## TEXT PROVIDED
Asia Markets

Asian stocks mostly up; China jittery; India shares hit record

Majority of Asian shares reaped gains on Friday, despite thin trading volumes before the closely-watched U.S. nonfarm payrolls report. Investors also reacted to news from China, as the world's second-largest economy formally saw its first domestic bond default.

U.S. stocks saw a mixed finish on Thursday on the back of economic data. Weekly jobless claims declined to 323,000, marking the lowest reading in three months, while new orders for American factory goods fell in January.

The blue-chip Dow gained 0.4 percent, the S&P 500 added 0.2 percent, while the Nasdaq fell 0.1 percent.

(Read more: Wall Street sets barlow for Friday's jobs report)

The spotlight now turns to the February nonfarm payrolls report due later Friday. Economists expect the U.S. economy created 150,000 new jobs compared with 113,000 in January, with the cold winter continuing to weigh on the labor market. U.S. consumer credit and trade data for the month of January are also due for release later.

Tokyo rises 1%

Japanese shares continued to outperform regional peers in its third winning session on Friday, touching a new five-week high of 15,312 earlier on the back of a weaker yen.

The Japanese currency traded near 103 against the U.S. dollar on Friday, after Japan revealed plans to diversify the portfolio of its pension fund on late Thursday. This is the first time since late January that the yen broke above the 103 threshold.

(Read more: Japan pension fund may join Nikkei party at last)

Exporter stocks rallied on a weaker currency; Sony climbed 1 percent while Toyota Motor advanced 0.4 percent.

Fast Retailing saw a robust hike of 2 percent. The retailer has been in the limelight, on news that it began trading on the Hong Kong Stock Exchange and a possible acquiring of J Crew.

Shanghai flat

Mainland shares saw choppy trade on Friday, as the benchmark Shanghai Composite index remained jittery to the ongoing National People's Congress and various news throughout the day.

The country saw its first-ever domestic bond default as Chaori Solar defaulted on 1 billion yuan worth of bonds on Friday. According to The Wall Street Journal, the firm said on early Friday that the Shanghai government would be treating the default according to market rules.

## WORK INSTRUCTIONS
Please reproduce the passage of the Asian markets report starting with "(Read more: Wall" and going on through "a weaker yen.", word for word.

## COLLECTED MATERIAL
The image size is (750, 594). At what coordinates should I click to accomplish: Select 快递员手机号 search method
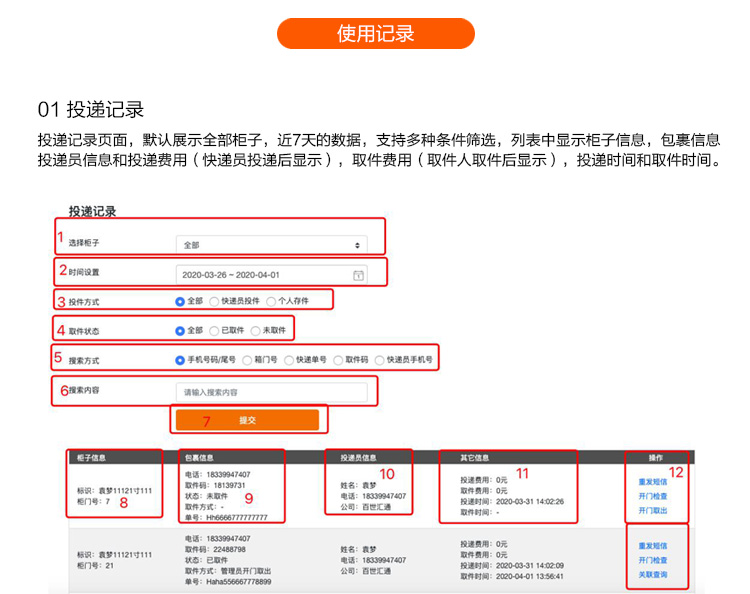coord(379,360)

## REPLY TO THE TASK
(Read more: Wall Street sets barlow for Friday's jobs report)

The spotlight now turns to the February nonfarm payrolls report due later Friday. Economists expect the U.S. economy created 150,000 new jobs compared with 113,000 in January, with the cold winter continuing to weigh on the labor market. U.S. consumer credit and trade data for the month of January are also due for release later.

Tokyo rises 1%

Japanese shares continued to outperform regional peers in its third winning session on Friday, touching a new five-week high of 15,312 earlier on the back of a weaker yen.